Setter’s ‘Spectives: Why We Are the Makers of Manners

Setter Drawing for Blog 082613It’s now been a quarter-century since I last saw someone scream in the movie theater.

The rebel yell occurred in Manhattan during a showing of Kenneth Branagh’s intense, glorious Henry V, which had recently debuted. Crowded, hot and uncomfortable was the interior as a host of New Yorkers, squished together in narrow seats, silently watched the actor perform with the utmost passion. When it came to the famed St. Crispin’s Day speech, one of Shakespeare’s finest, the music went into crescendo mode. The theater listened. Branagh reached a climactic point.

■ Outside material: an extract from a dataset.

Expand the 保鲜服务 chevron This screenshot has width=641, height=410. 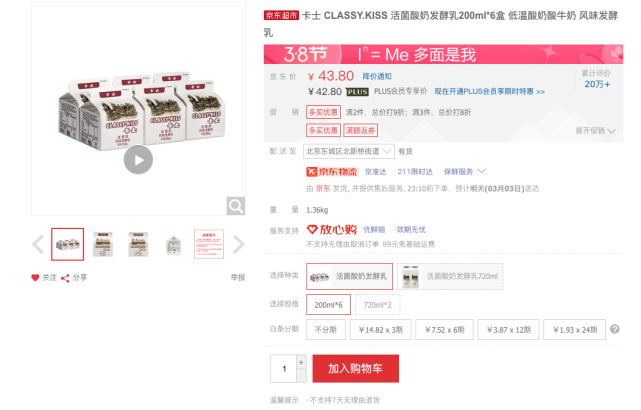482,171
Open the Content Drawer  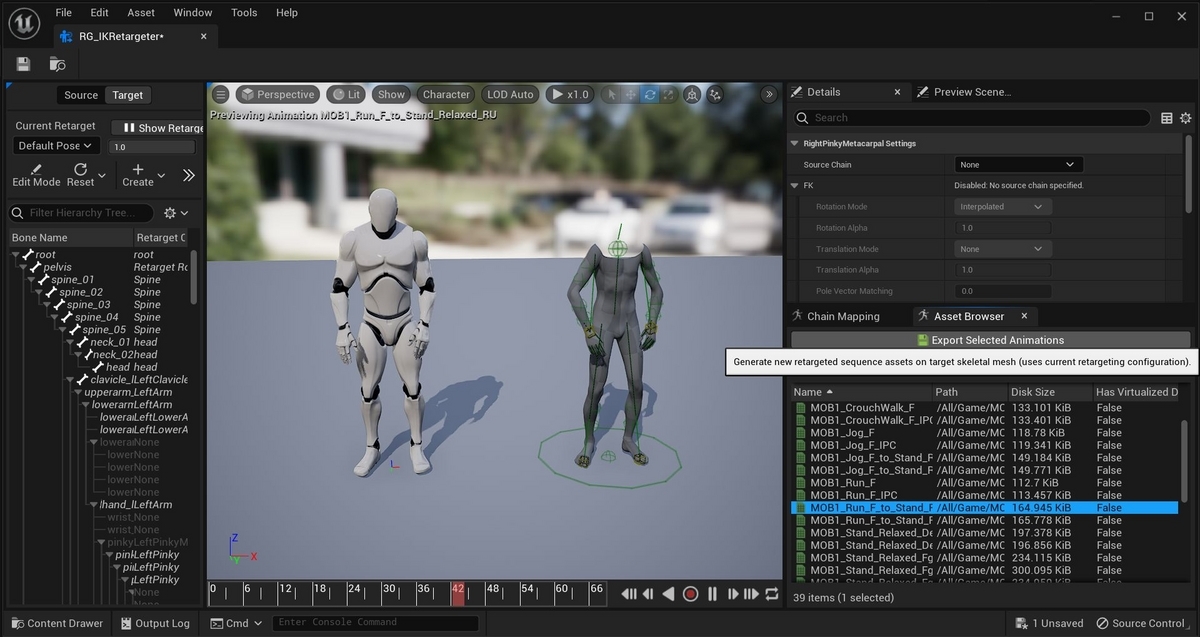point(56,623)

And one man sitting in front of me pumped his fist high, like a champion weightlifter.

“Yeeeaaaaaaaaaaahhhhhhh!” he screamed, louder than any Patrick Doyle melody.

We stared at him, surprised. Some of us laughed. Me, I smiled. I knew how he felt. He, like the rest of us, wanted to join Henry’s band of brothers. The speech was so well-acted that the guy forgot he wasn’t part of the English army at Agincourt.

I’ve never heard anything as raucous in a movie theater since. I’m proud—it was a unique cinematic experience. Yet it also tells us something about great art: that it’s able, at its best, to transform us, inspire us. That there’s nothing else as immersive … and we can happily disappear into the canvases we embrace.

Sometimes I wish I had done the same thing at that time. I certainly felt like doing it. I realize, however, that the moment belonged to the fellow in front of me, as well as Branagh, whose speech made the reaction possible.

And it’s better that way, I think. Movie magic couldn’t, in my opinion, have been better expressed.